The department became suspicious months ago that transfers were influenced by money or favors offered to nine of its employees at corrections headquarters in Tallahassee.

No illegal activity has been found, Corrections Secretary James McDonough said, though the department thinks the way the transfers were permitted was unethical, unfair and perhaps dangerous.

McDonough said Monday that the department will demote three high-ranking officials and has taken steps to suspend them without pay because of how they allowed hundreds of inmates to transfer between prisons throughout Florida. Those staff members' names weren't immediately available.

The investigation continues.

An inquiry has turned up the names of two lawyers and two former corrections department staff members, including two people mentioned in the letters sent last month, who helped the inmates arrange transfers, according to the department, McDonough said.

The former corrections department staff members would ask current corrections department members to transfer the inmates.

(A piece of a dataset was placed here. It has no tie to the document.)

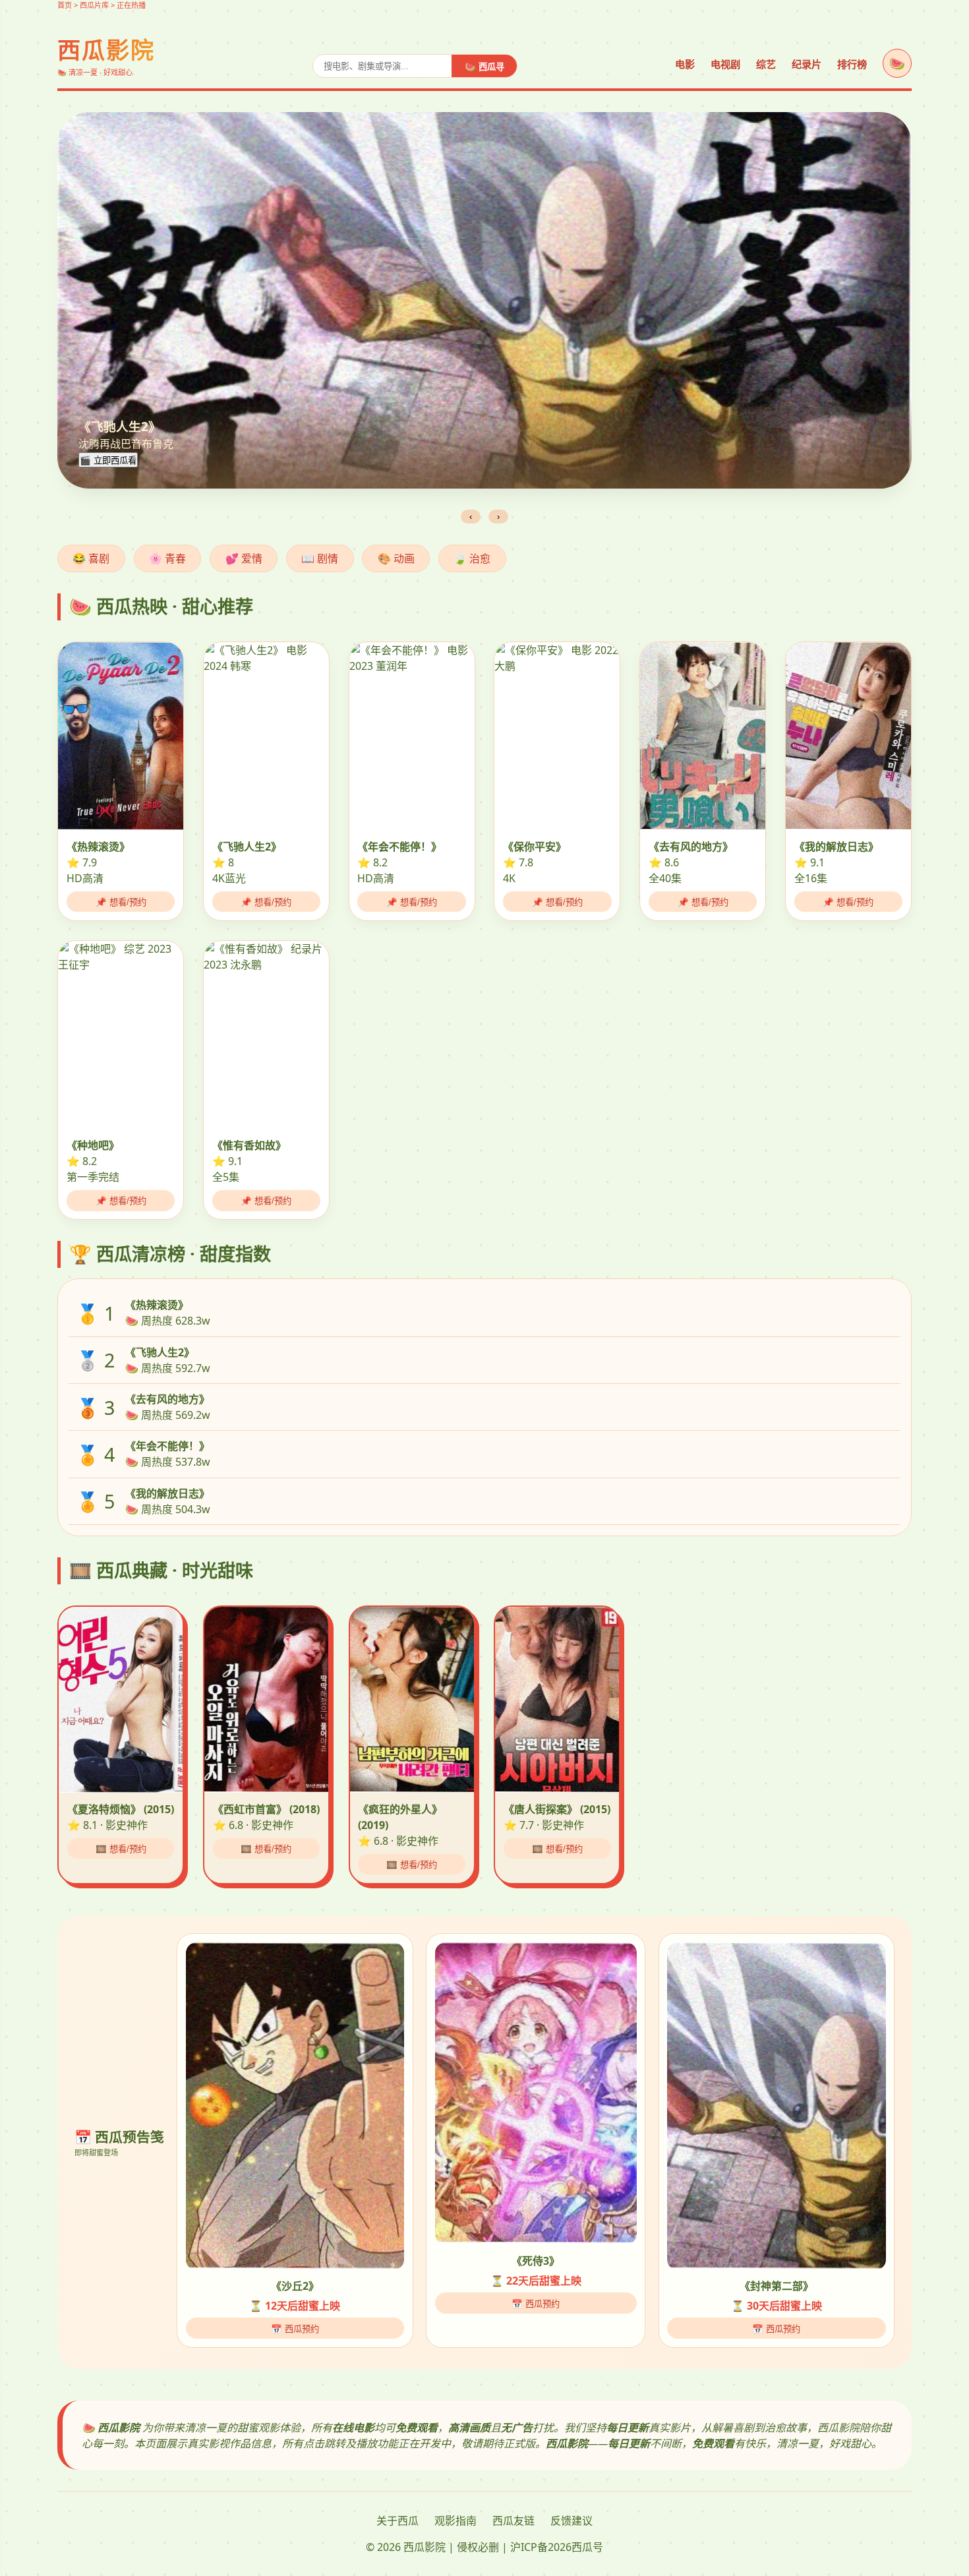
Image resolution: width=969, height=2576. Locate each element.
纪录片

The department found several hundred transfers made this way from July 2006 to July.

McDonough said it is likely that transfers were facilitated this way for years.

But the department has not found that any of the nine employees under investigation were bribed with money or favors.

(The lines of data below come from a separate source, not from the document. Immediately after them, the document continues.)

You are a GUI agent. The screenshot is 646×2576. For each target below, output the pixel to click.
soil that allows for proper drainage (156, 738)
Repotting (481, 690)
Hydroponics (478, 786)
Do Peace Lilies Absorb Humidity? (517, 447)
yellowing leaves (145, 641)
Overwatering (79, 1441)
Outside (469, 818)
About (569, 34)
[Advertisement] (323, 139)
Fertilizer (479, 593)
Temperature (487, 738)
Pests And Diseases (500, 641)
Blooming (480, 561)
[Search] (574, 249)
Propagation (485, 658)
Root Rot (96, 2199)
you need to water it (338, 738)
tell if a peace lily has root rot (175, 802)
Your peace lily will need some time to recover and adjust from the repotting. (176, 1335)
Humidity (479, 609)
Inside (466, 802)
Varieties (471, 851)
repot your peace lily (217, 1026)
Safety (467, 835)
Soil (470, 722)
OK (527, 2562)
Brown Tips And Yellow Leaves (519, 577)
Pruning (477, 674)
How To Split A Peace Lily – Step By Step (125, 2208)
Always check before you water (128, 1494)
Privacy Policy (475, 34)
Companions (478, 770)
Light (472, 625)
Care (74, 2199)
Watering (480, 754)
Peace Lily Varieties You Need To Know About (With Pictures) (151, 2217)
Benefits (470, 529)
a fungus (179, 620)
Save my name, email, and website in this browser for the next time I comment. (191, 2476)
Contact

"They did it out of respect and deference to the former members of the department, and perhaps friendship," he said.

The letters released today state that former staff member Ron Jones and Tallahassee-based lawyer Bernard F. Daley Jr. are forbidden from communicating in any manner, directly or indirectly, with department members regarding the movement, transfer or classification of inmates.

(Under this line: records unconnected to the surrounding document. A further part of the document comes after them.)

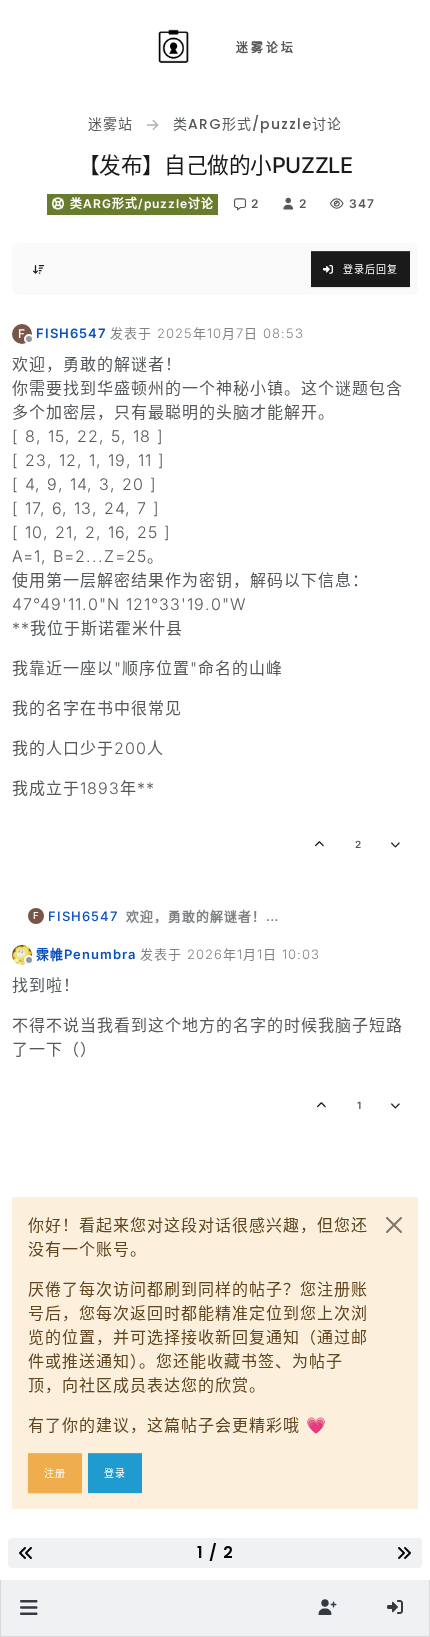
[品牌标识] (176, 48)
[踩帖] (396, 844)
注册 (55, 1473)
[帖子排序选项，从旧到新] (38, 269)
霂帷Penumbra (86, 954)
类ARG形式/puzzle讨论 (140, 203)
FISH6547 (71, 333)
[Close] (394, 1225)
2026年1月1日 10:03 (253, 954)
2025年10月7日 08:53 (230, 333)
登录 (115, 1473)
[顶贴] (320, 844)
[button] (29, 1608)
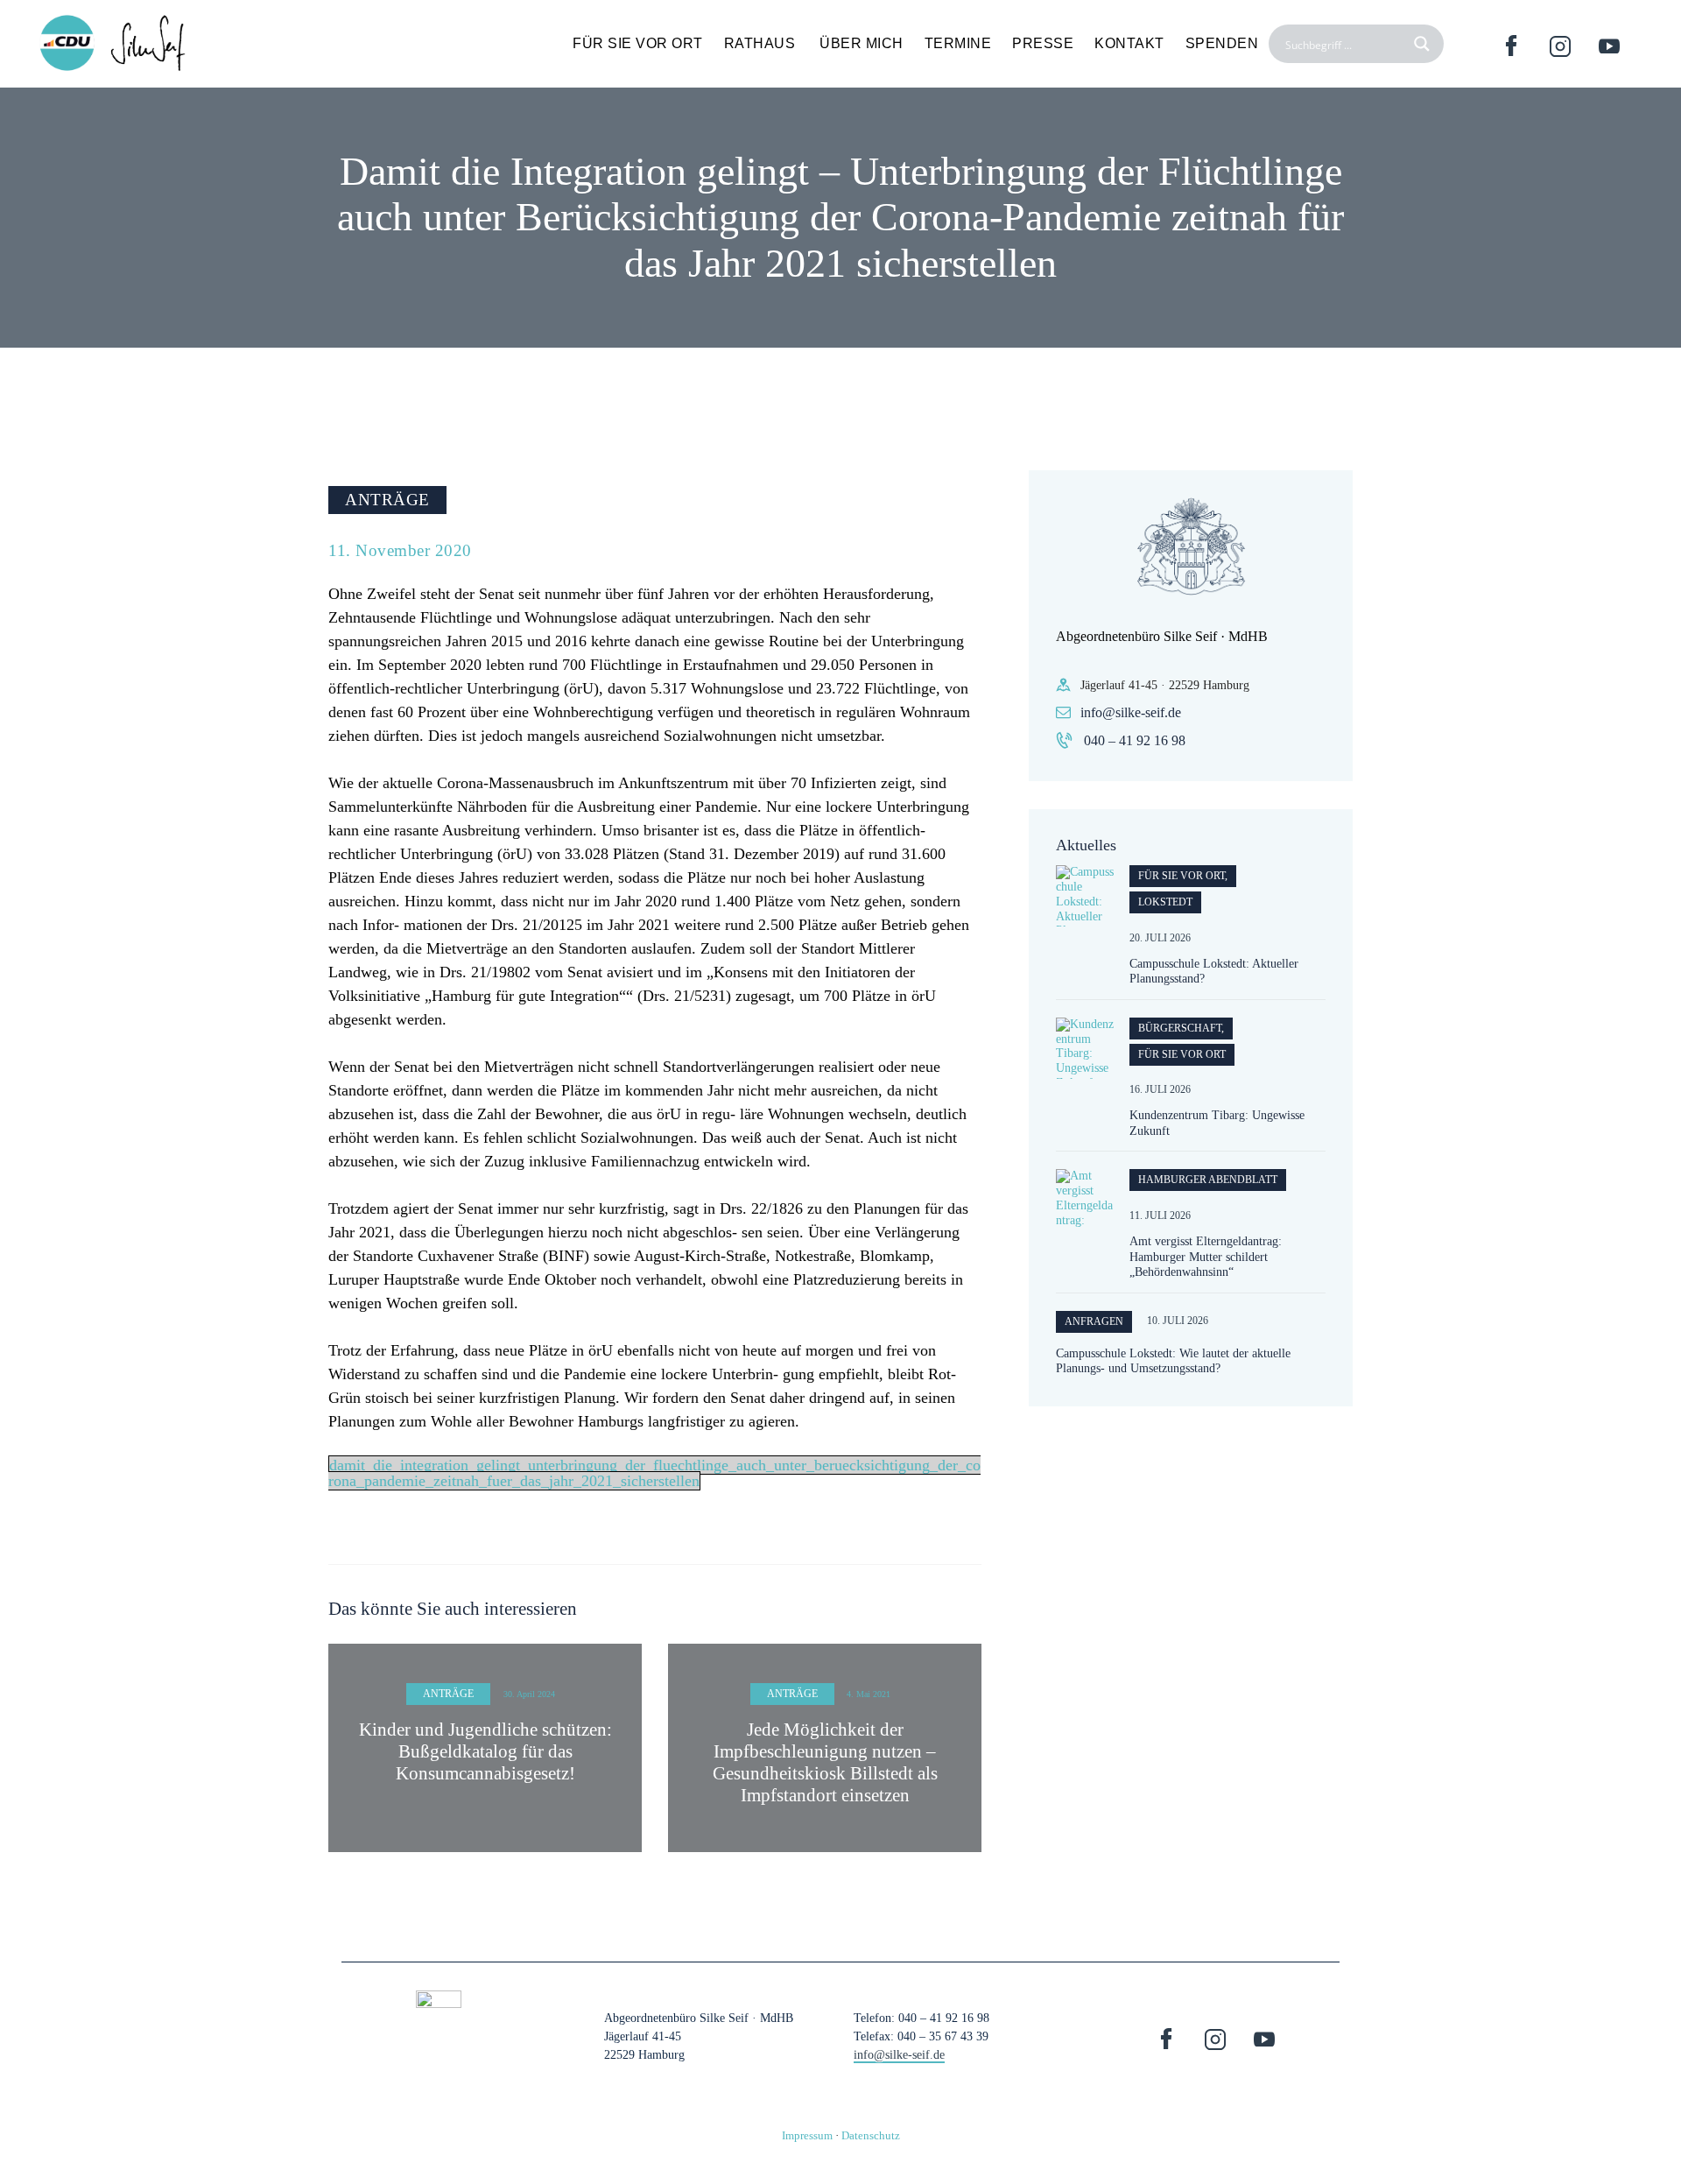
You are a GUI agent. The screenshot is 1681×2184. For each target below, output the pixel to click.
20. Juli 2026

"This letter will serve as a formal instruction that you immediately cease and desist your unseemly way of conducting business," the letters state. "You have apparently provided services to facilitate the improper transfer of inmates for illicit purposes, such as manipulating the movement of pairs of inmates who wish to engage in improper relationships and manipulating the movement of groups of inmates to the same institution for improper associations.

"In addition, you have conspired with others to obtain and disseminate advance notice of inmate movement, which disrupts the security and order of the correctional institutions, such as increasing the risk of escape attempts."

Neither man could be immediately reached for comment.

According to the letters, Jones and Daley now must send communications regarding inmate transfers in writing to McDonough, along with a copy to the department's general counsel.

On Monday, McDonough said that six department staff members under investigation for the past 90 to 100 days "seem to have been innocent dupes. They were told what to do by people who had the authority to tell them and that they trusted."

Often transfers were made quickly, and inmates on a waiting list to transfer were leapfrogged.

McDonough said that it wasn't fair to inmates who had waited a long time for a transfer, and the shifts created security issues, too, because "the very act of moving inmates is risky business."

Florida's prison system has about 94,000 inmates. About 2,000 inmates are moved each day for everything from medical needs to security reasons, McDonough said.

Inmates must apply to transfer. According to the department, most transfers are approved, but the approval could take a long time - even years.

Even after a transfer is approved, it might not come for a week to six months or longer.